■ **EXERCISE PROMPT**
Go through the material and copy every line in which "agent" appears.

** Opening RECORDS FOR THE EXERCISE block **

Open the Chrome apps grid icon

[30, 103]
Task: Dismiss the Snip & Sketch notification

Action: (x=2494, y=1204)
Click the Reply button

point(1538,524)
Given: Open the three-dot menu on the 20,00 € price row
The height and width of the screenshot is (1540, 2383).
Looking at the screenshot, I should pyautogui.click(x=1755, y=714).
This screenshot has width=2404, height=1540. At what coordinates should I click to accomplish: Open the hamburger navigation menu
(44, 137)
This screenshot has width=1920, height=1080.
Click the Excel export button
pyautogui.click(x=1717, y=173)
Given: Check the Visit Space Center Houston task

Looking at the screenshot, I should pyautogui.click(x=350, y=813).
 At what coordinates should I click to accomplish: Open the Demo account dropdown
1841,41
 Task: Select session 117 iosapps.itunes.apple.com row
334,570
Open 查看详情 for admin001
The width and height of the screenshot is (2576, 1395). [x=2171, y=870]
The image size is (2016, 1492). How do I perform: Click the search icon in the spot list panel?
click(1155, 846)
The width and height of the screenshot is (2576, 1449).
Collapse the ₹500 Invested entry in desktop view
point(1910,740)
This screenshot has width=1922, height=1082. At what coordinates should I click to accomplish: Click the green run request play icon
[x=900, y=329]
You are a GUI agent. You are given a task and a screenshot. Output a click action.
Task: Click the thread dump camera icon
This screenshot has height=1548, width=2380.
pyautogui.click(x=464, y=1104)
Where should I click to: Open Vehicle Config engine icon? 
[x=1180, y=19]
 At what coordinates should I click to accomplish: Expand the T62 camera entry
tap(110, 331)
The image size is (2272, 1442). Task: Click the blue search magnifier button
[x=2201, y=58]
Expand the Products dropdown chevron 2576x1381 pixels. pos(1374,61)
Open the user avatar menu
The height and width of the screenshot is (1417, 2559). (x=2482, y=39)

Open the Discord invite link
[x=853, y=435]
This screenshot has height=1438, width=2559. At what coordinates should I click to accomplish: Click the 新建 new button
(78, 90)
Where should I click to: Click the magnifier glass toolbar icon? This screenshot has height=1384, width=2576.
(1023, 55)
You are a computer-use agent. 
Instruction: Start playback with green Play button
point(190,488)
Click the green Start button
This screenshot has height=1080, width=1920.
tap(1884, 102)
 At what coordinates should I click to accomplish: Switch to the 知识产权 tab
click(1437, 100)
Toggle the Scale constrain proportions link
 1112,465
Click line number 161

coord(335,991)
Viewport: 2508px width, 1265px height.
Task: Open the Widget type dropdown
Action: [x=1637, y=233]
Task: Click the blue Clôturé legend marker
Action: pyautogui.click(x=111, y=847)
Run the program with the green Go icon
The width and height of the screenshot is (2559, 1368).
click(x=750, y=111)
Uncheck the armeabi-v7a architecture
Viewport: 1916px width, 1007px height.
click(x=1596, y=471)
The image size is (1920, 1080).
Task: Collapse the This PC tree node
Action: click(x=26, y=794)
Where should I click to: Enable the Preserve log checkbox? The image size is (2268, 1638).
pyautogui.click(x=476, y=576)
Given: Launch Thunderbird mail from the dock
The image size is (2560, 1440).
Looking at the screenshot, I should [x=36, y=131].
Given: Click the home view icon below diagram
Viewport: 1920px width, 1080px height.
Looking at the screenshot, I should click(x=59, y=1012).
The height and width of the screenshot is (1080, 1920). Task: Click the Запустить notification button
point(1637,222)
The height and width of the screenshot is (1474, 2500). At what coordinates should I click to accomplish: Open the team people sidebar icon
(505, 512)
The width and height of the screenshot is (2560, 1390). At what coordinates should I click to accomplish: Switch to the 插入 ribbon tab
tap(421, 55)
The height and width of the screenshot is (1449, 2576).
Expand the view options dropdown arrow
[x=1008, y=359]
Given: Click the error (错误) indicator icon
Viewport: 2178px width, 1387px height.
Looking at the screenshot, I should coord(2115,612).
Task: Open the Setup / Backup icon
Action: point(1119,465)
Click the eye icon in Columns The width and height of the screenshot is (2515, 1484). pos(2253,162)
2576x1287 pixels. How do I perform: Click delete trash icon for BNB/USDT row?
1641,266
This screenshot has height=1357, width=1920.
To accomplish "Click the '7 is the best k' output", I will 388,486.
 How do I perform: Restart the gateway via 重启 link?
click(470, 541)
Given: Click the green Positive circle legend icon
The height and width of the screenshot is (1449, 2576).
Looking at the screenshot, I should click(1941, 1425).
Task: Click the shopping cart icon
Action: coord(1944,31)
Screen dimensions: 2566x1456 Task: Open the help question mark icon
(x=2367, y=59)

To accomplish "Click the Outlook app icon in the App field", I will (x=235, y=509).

** Closing RECORDS FOR THE EXERCISE block **

■ **WRITTEN SOLUTION**
You are a GUI agent. You are given a task and a screenshot. Output a click action.
You are a computer-use agent. 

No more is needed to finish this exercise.